## The problem:
Set down every record below exactly as it appears, but without the pictures.

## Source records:

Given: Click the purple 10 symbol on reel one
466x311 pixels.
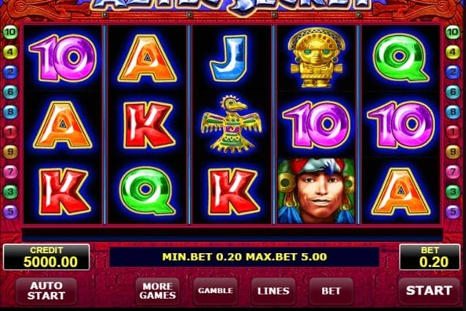Looking at the screenshot, I should pos(63,58).
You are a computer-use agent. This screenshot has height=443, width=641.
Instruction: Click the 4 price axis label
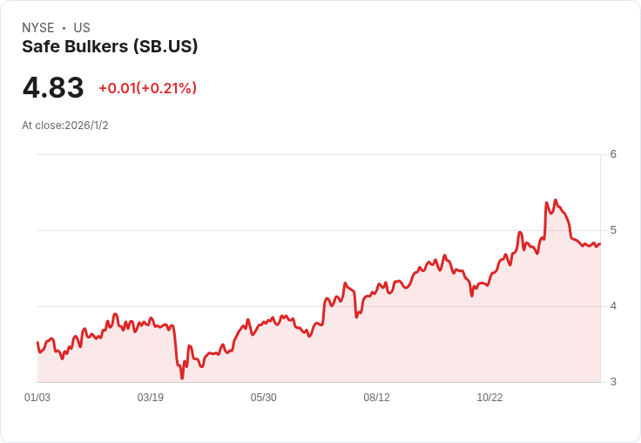click(613, 306)
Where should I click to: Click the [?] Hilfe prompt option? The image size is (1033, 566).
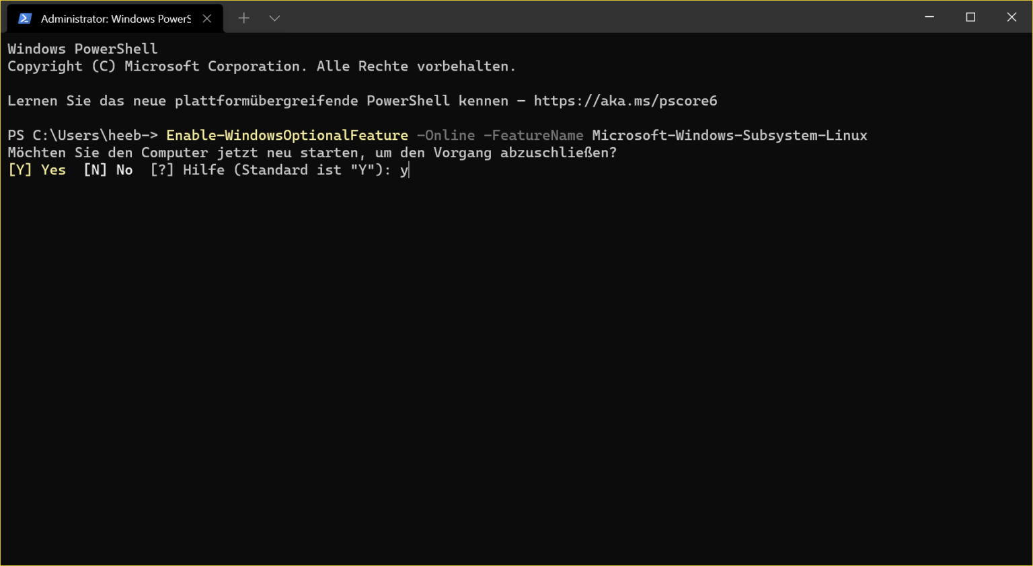coord(189,169)
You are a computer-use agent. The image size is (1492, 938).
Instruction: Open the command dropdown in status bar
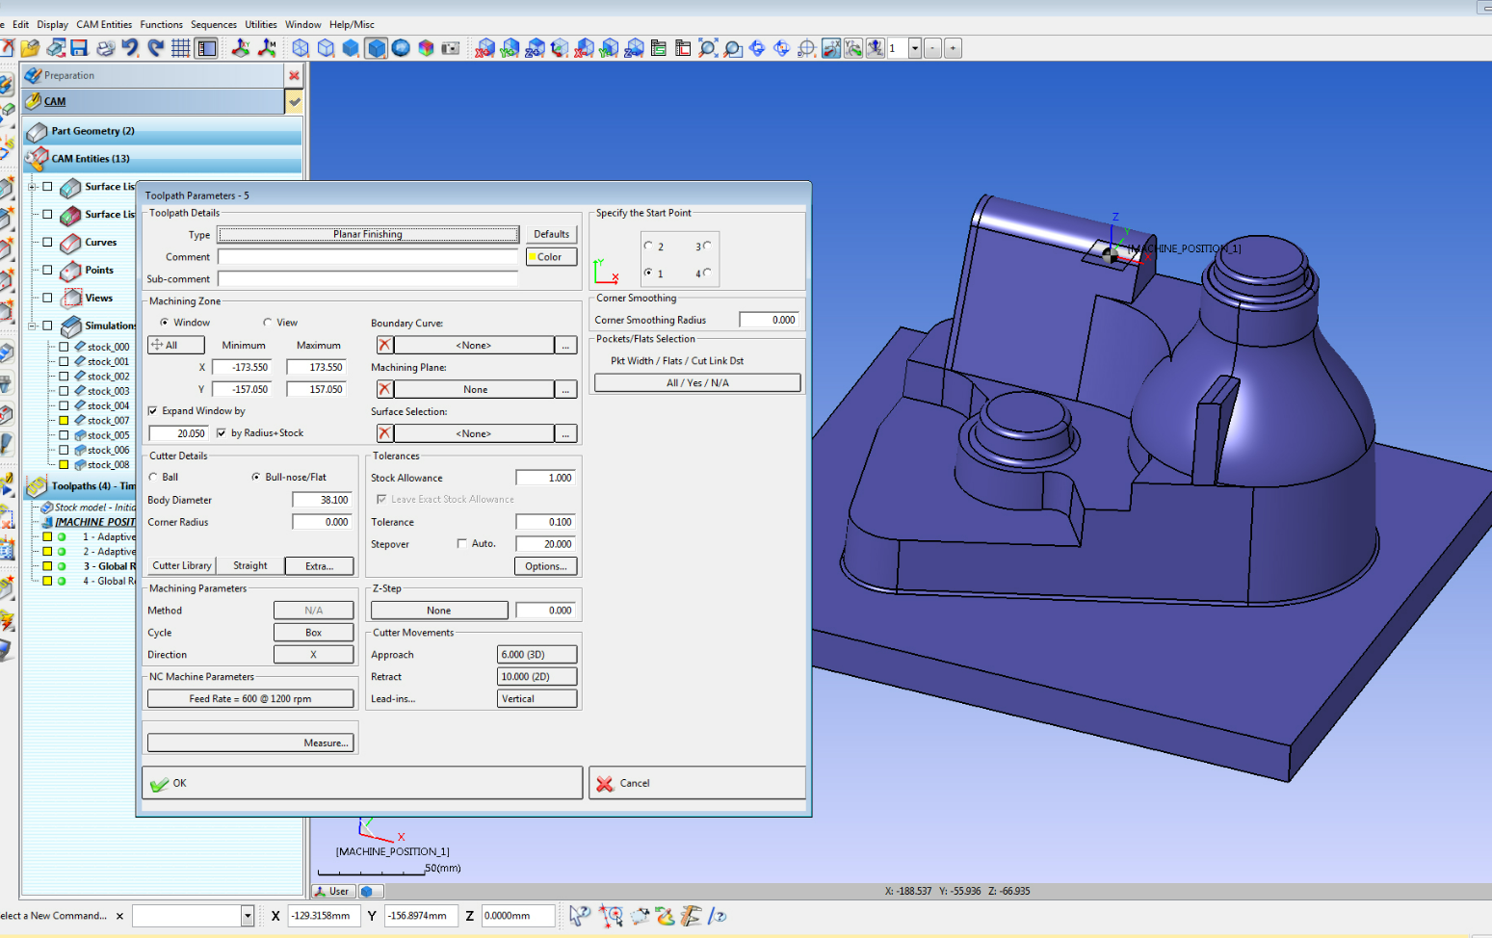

## Solution to this problem:
Given: Click the purple 10 symbol on reel one
466x311 pixels.
Looking at the screenshot, I should pos(63,58).
You are a computer-use agent. This screenshot has height=443, width=641.
Instruction: Click the 4 price axis label
click(613, 306)
Where should I click to: Click the [?] Hilfe prompt option? The image size is (1033, 566).
coord(189,169)
You are a computer-use agent. The image size is (1492, 938).
Instruction: Open the command dropdown in status bar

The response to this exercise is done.